## ÉNONCÉ DE LA TÂCHE 1
Répondez à ces questions d'après l'éditorial des Carnets de recherches.
(a) Quelle nation est présentée comme gardienne ancestrale des terres et des eaux de Tiohtià:ke ?
(b) Comment les carnets fonctionnent-ils afin de baliser les pistes de réflexion ?
(c) À quelles contributions le carnet Perspectives écoféministes est-il dédié ?
## ÉNONCÉ DE LA TÂCHE 2
Reprenez l'éditorial des Carnets de recherches à la suite de sa dernière phrase et poursuivez-le.

## TEXTE EXTRAIT
+ + + + +
Entrée de carnet
Éditorial: Perspectives écoféministes
Dans un esprit d’amitié et de solidarité, le comité de FéminÉtudes rend hommage aux Premiers Peuples et reconnaît que ses activités se tiennent en territoires Autochtones non cédés. Le comité tient également à reconnaitre que les terres sur lesquelles l’Université du Québec à Montréal est érigée font partie du territoire traditionnel non cédé de la Nation Kanien’keha:ka, gardienne ancestrale des terres et des eaux de Tiohtià:ke. Dans cet espace qui a longtemps servi et sert encore de lieu de rassemblement et d’échange entre les Nations, nous honorons les relations qui nous unissent les un·es aux autres et à l’ensemble de la création. Nous sommes reconnaissant·es d’habiter ces lieux sacrés et appuyons les Premières Nations, les Inuit et les Métis d’ici et d’ailleurs sur l’Ile de la Tortue dans leurs luttes pour la justice et l’autodétermination.
Éditorial
Offrant une plateforme de diffusion en continu pour des réflexions en lien avec des travaux de recherche ainsi que des démarches artistiques et militantes dans les champs des études et luttes féministes, queer, décoloniales, anti-racistes et intersectionnelles, les Carnets de recherches sont ouverts à une diversité de formes d’expressions et de savoirs. Ils visent à faire rayonner des idées, démarches et créations à la rencontre des milieux académiques, militants et artistiques. En somme, ils se veulent un lieu pour penser ensemble, tisser des solidarités et proposer des dialogues entre une diversité de disciplines et de positionnements. Afin de baliser les pistes de réflexions, les carnets fonctionnent par thématique. Dédié à des contributions centrées sur des questions à la rencontre entre féminismes et environnement, le carnet Perspectives écoféministes se veut un espace de rencontres et de dialogues pluridisciplinaires entre différentes luttes et approches environnementales.
+ + + + +
## LIGNES ENREGISTRÉES
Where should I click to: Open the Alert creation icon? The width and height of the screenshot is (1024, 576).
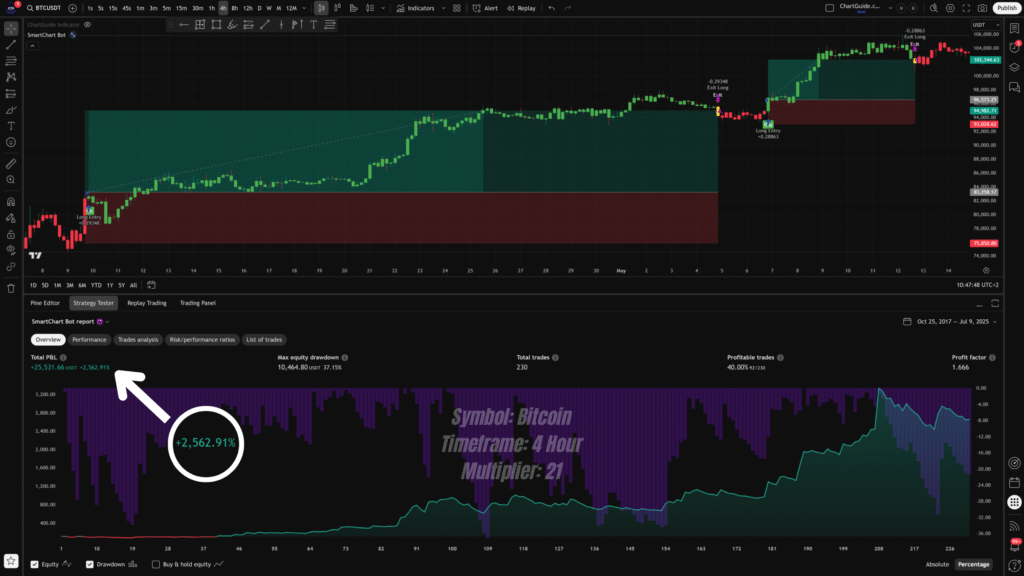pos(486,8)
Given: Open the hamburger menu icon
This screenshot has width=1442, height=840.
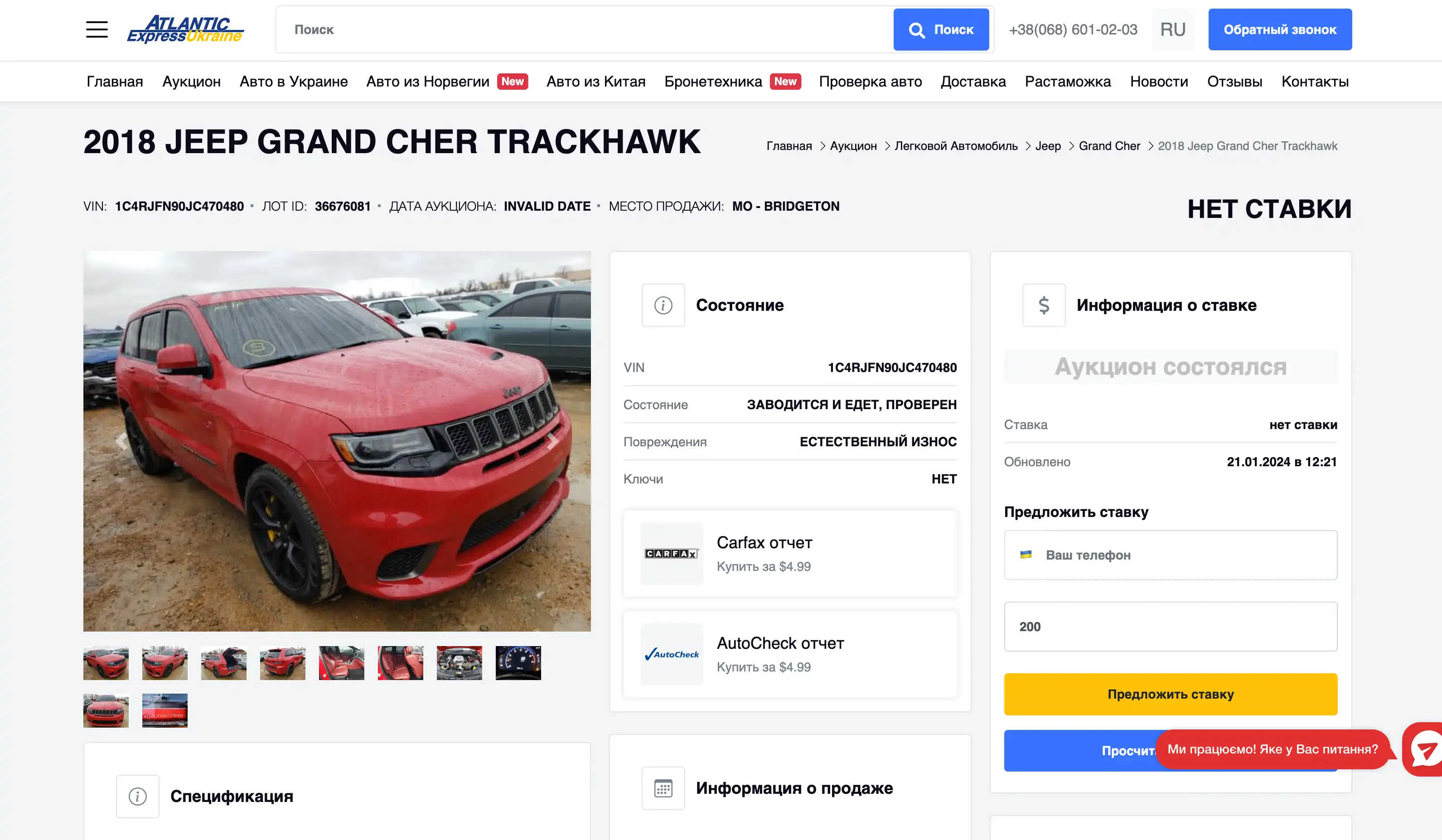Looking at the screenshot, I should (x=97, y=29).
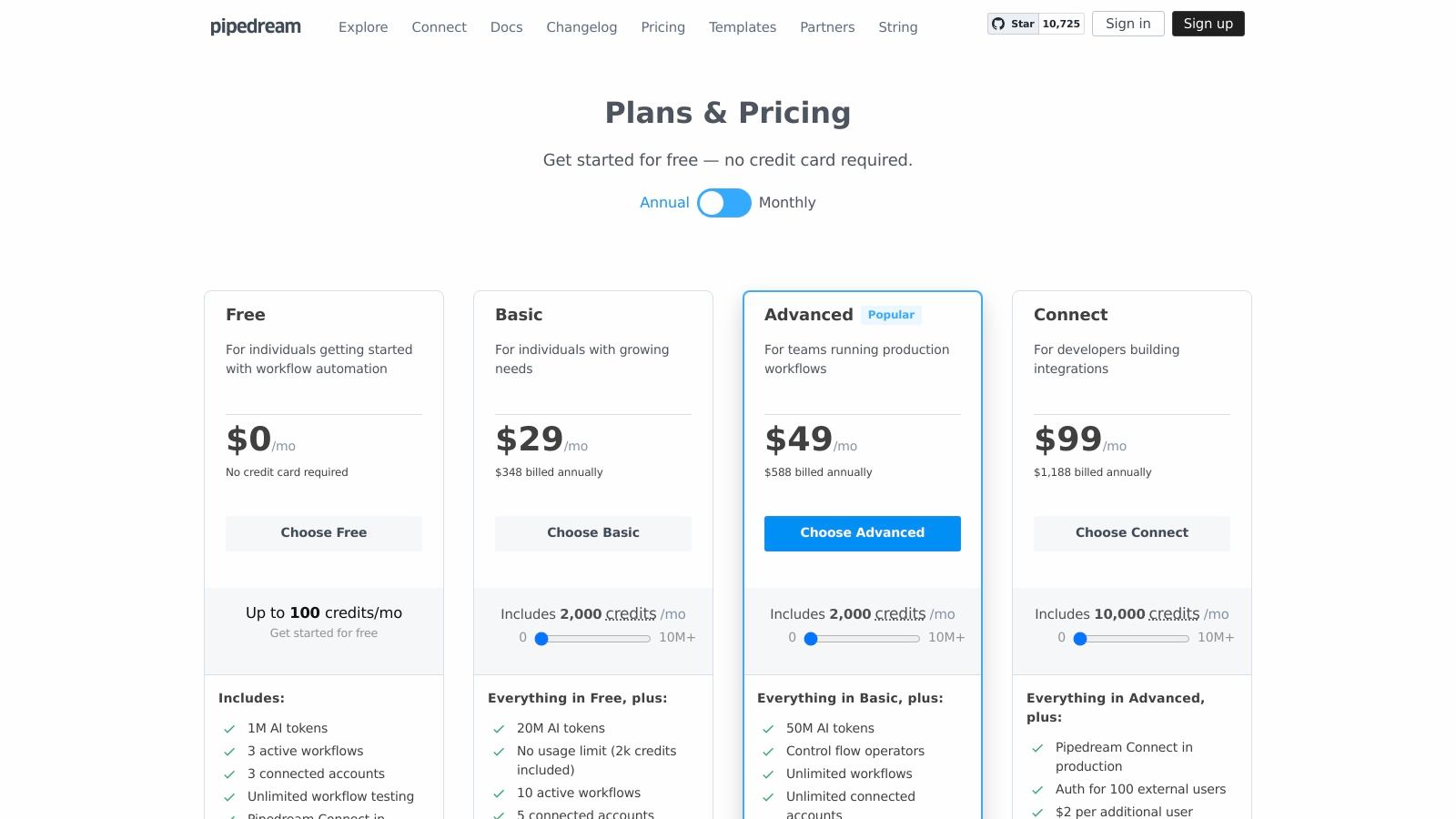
+ + + + +
## RÉSULTAT OBTENU 1
(a) La Nation Kanien'keha:ka.
(b) Ils fonctionnent par thématique.
(c) Aux contributions centrées sur des questions à la rencontre entre féminismes et environnement.

## RÉSULTAT OBTENU 2
Les écoféminismes regroupent un éventail d’approches réflexives, militantes, spirituelles et artistiques qui examinent les liens entre les systèmes de domination conditionnant la subordination et l’exploitation des fxmmes (femmes cis, personnes trans, non-binaires, two-spirit, etc.) et des personnes racisées et ceux justifiant l’exploitation et la destruction de l’environnement et des autres qu’humain·es. Qu’on pense aux mouvement Chipko en Inde, à l’initiative de la Ceinture verte au Kenya ou aux mobilisations anti-nucléaires aux États-Unis, les écoféminismes sont d’abord nés d’initiatives populaires menées par des personnes vivant à l’intersection de plusieurs systèmes d’oppression (sexisme, capitalisme, racisme et racisme environnemental, colonialisme, patriarcat cishétéronormatif, etc.)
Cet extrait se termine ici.